Saturday afternoon at Talladega Superspeedway, a 20-year-old out of Clovis, California, climbed onto the roof of a Hendrick Motorsports Chevrolet and pointed at the sky. Corey Day had just won his first race in NASCAR's second-tier touring series. He led exactly one lap to get it done — the last one. He passed Sheldon Creed to do it.
Let me tell you something. Hendrick Motorsports — the four-Cup-car shop in Concord — had not won a NASCAR national-series race below the Cup level with a non-Cup driver since Kyle Busch did it in 2004. Twenty-two years. Day broke that streak. He also gave Hendrick its first-ever NASCAR O'Reilly Auto Parts Series win at Talladega. A track they had raced for years and never won at. First time. Kid in his rookie year. ON THE FINAL LAP.
Six days later, the same family is back at the front of the grid. Different shop, different car, different track, different driver.
This Saturday at Texas Motor Speedway, the JR Motorsports No. 88 goes to Kyle Larson. Larson won this same Texas race a year ago, May 2025. Connor Zilisch is in the JRM No. 1 for his first career Texas start in any series. Austin Dillon, the 2013 series champion, climbs into the Richard Childress Racing No. 3 — his first start of 2026 and his first anywhere in this series since Iowa last August. Three Cup-affiliated drivers. Three different cars. One 300-mile intermediate.
Larson has finished top-five in nine straight O'Reilly Series starts on 1.5-mile tracks. He has run three races this season at this level. Three top-fives. 384 laps led between them. One win. He is the most efficient driver in the series for the simple reason that he barely shows up. When he does, he is at the front.
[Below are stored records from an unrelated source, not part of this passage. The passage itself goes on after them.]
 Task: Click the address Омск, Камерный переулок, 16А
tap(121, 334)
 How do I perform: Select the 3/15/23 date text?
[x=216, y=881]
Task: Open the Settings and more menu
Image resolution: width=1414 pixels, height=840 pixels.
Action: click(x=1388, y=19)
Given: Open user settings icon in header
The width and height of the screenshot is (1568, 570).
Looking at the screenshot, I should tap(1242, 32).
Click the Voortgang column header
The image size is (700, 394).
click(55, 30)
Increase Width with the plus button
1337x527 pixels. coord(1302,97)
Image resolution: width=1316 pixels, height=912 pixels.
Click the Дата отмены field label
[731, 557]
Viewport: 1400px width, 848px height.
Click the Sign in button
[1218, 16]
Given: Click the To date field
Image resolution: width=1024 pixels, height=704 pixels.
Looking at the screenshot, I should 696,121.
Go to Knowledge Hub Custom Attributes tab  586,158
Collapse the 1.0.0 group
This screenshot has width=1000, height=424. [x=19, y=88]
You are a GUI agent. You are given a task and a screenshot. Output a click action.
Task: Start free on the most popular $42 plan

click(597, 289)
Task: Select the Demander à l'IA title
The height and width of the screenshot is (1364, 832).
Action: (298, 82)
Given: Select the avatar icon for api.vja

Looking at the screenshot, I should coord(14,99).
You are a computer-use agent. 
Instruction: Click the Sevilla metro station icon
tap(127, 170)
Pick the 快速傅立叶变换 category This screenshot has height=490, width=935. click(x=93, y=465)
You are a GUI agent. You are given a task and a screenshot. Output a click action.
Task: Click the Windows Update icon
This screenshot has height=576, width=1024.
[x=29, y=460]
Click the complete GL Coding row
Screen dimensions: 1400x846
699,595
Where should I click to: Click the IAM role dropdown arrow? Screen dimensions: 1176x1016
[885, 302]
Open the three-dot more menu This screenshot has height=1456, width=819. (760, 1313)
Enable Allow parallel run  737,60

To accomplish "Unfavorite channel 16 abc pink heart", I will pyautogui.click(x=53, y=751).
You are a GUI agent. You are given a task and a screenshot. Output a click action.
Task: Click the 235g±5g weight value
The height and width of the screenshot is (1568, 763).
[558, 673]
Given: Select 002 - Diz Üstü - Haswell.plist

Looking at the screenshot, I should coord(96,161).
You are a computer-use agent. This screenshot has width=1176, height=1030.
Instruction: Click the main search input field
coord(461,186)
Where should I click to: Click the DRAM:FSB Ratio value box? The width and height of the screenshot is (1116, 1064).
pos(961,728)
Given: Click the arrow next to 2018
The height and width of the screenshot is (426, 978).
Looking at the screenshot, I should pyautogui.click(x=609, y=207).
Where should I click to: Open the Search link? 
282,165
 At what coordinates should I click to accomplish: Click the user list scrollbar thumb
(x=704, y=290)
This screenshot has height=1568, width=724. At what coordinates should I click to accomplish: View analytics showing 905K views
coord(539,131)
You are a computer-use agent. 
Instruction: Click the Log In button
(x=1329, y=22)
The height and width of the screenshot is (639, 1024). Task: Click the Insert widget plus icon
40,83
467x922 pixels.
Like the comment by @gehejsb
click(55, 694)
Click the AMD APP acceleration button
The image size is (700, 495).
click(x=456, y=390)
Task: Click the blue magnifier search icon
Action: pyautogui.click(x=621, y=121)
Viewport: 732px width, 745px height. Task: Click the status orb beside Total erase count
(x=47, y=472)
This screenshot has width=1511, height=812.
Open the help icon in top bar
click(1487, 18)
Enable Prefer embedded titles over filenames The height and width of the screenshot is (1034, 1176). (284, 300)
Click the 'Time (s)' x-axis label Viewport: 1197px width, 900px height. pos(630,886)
JR Motorsports' Mooresville shop sits twenty-five miles from Hendrick's Concord campus. Rick Hendrick co-owns JR Motorsports. Day winning at Talladega and Larson driving at Texas — that is the same family, two cars, two tracks, six days apart.
Here is what Saturday's race is for everybody else in the field. It is the last Dash 4 Cash event of 2026. One hundred grand to the highest-finishing eligible driver — Sheldon Creed, Sammy Smith, Day, and Brent Crews. Creed has won the last two ($200,000 in two weeks). Day is making his first D4C appearance ever. Crews is hunting his way into the Chase from outside the top twelve.
And then there is Justin Allgaier — your points leader, who has built a season unlike anything anyone has seen in this series in a long time. One hundred and sixty-one stage points through eleven races. The most through eleven races in any of NASCAR's three national series since Denny Hamlin in Cup, 2021. Thirty-one career O'Reilly Series wins, tied for sixth on the all-time list with Jack Ingram. Seven career stage wins at Texas — leads all drivers. Eighteen career stage wins on 1.5-mile tracks — leads all-time. One more win Saturday and Allgaier is alone at sixth.
The math, for the record: Allgaier has won five of the last six stages run at Texas. He is two top-ten finishes away from tying Kyle Busch on the all-time list of 1.5-mile top-tens. He is the only driver in the field this season who has scored stage points in every stage. He is, by the math, the favorite. The math is not the story this weekend.
A few other things, because there are always a few other things at this level.
There are ZERO Ford entries at Texas. The series has not run a race without a Ford on the grid since October 27, 1991, at Martinsville — thirty-five years ago. Chevrolet has won nine of the first eleven races this year. Toyota has the other two.
JR Motorsports is also riding a 68-race streak of getting at least one car in the top ten. Second-longest in series history. The all-time mark is 79, held by RFK Racing's run from May 2008 to July 2010. JRM held the previous record at 64 races before this one. Eleven more races and they pass it.
Green flag at 3:30 p.m. ET on The CW. Three Cup drivers in the field. One 20-year-old from Clovis trying to prove what he did at Talladega isn't a one-off.
Two shops. Twenty-five miles apart. Three of the most-watched cars on the grid Saturday afternoon in Fort Worth.
This town, folks, runs on something. And Saturday, you will see what.